Mid-term results of displaced acetabulum fractures surgically treated using anterior intra-pelvic approach (modified Stoppa).

Ulus Travma Acil Cerrahi Derg 2020 Jan;26(1):130-136

Department of Orthopaedic Surgery, Memorial Hospital, Ankara-Turkey.

Background: This study aims to evaluate the radiological and clinical mid-term results of the patients with displaced acetabular fractures surgically treated with open reduction and internal fixation using an anterior intra-pelvic approach (AIP).

Methods: In this study, we retrospectively reviewed 12 patients with displaced acetabular fractures treated surgically via the AIP approach. Patients were analyzed for Letournel's acetabular fracture classification, associated injuries, time to surgery, additional surgical procedures needed, perioperative and postoperative complications, radiologic and functional results.

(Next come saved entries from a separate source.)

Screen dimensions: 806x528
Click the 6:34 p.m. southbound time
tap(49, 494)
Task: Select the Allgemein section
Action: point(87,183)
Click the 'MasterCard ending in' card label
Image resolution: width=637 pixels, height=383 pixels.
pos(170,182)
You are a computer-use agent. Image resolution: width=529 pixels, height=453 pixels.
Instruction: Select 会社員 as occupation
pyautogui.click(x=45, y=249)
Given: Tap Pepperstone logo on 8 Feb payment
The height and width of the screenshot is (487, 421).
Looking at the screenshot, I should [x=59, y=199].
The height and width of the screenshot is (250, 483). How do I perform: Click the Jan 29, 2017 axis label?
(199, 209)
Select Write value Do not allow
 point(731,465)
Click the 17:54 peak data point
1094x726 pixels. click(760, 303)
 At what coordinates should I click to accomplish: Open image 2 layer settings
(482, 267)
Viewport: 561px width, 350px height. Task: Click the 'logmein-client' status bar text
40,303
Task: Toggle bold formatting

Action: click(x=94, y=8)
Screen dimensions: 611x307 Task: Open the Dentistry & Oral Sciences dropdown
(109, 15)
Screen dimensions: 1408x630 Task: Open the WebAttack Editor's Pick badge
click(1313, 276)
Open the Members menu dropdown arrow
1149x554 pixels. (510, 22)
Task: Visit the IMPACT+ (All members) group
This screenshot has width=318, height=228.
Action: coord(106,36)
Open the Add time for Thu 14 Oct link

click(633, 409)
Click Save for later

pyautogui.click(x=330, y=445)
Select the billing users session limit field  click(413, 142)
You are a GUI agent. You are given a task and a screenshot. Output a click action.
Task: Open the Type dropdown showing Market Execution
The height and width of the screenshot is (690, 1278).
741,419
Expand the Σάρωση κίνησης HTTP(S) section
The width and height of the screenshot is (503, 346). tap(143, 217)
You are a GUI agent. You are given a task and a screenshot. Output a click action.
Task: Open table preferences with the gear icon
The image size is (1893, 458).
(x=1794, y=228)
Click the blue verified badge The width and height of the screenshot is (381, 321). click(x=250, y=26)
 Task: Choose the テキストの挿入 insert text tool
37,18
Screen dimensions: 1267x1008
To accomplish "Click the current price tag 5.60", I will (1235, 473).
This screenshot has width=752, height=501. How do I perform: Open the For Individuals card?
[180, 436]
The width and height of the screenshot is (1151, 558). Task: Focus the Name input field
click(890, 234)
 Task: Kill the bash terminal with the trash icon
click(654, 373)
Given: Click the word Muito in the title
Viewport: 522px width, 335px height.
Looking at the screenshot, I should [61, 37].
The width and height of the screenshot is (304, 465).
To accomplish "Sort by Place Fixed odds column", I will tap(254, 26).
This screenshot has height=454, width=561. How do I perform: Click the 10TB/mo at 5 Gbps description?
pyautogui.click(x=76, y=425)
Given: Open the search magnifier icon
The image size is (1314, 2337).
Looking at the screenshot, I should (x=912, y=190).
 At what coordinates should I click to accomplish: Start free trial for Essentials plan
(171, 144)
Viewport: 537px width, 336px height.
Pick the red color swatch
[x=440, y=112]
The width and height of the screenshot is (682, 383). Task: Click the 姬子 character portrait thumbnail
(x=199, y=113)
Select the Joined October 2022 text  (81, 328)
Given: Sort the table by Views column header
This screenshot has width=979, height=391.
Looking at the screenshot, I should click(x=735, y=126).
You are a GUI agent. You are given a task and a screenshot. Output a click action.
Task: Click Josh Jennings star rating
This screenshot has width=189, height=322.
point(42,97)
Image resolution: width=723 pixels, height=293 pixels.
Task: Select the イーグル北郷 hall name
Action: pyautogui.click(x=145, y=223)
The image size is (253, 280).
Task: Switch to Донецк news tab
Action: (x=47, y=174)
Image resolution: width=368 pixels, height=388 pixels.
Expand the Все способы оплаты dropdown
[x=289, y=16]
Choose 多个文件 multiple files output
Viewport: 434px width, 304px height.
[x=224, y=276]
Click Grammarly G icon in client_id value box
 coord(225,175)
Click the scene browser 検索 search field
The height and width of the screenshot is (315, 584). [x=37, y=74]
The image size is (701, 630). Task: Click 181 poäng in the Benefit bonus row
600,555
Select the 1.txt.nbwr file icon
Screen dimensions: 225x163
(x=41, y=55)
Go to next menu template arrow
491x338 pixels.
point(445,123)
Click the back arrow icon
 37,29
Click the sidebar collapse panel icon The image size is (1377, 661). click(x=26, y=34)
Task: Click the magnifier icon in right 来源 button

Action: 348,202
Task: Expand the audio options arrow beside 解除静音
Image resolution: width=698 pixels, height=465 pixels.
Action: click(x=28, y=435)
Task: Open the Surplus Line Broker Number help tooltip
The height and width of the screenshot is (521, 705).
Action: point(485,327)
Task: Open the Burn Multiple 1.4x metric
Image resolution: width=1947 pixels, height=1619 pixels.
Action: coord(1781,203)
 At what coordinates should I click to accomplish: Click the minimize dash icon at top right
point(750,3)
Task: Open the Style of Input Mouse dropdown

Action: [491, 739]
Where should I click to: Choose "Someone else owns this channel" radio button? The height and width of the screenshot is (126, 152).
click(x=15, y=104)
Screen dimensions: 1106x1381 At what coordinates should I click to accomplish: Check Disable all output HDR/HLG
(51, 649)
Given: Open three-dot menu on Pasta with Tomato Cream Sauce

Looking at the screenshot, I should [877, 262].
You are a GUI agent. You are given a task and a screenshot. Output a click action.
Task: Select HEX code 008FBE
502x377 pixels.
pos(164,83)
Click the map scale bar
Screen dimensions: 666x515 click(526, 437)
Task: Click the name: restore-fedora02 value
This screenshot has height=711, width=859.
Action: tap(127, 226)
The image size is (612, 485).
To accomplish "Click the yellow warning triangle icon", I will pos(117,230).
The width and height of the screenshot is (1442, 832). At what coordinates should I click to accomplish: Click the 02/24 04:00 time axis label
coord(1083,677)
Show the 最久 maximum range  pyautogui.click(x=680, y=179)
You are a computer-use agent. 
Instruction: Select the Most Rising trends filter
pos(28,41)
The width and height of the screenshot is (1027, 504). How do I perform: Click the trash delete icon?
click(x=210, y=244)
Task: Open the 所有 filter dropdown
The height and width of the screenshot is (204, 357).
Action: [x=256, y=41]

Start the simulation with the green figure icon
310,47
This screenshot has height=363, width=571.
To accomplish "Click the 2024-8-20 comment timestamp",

Results: Of the 12 patients, the male/female ratio was 1/2; the mean age was 40.5±16.2 (16-64) years. The mean follow-up time was 59.8±32.2 (12-124) months. Seven patients had both column fractures, three patients had anterior column + posterior hemitransverse fractures, one patient had transverse + posterior wall and one patient had anterior column fracture. The mean time to surgery was 6.6±4.4 (2-16) days. The mean intraoperative blood transfusion was 830 (300-2000) ml. Intra-operative and post-operative complications were noted in eight patients. The mean Merle d'Aubigné and Postel score was 14.5±2.7 (10-18). Six patients with an anatomical reduction of the fracture showed excellent/good functional and radiologic outcomes. Three patients with a non-anatomic reduction developed post-traumatic arthrosis that was treated with total hip arthroplasty.

Conclusion: AIP approach provides a satisfactory exposure for the surgical treatment of displaced anterior wall/column and both column acetabular fractures. Clinical outcome is directly related to the reduction quality. Patients with poor reduction are most likely to develop mid-term complications, such as hip joint arthrosis.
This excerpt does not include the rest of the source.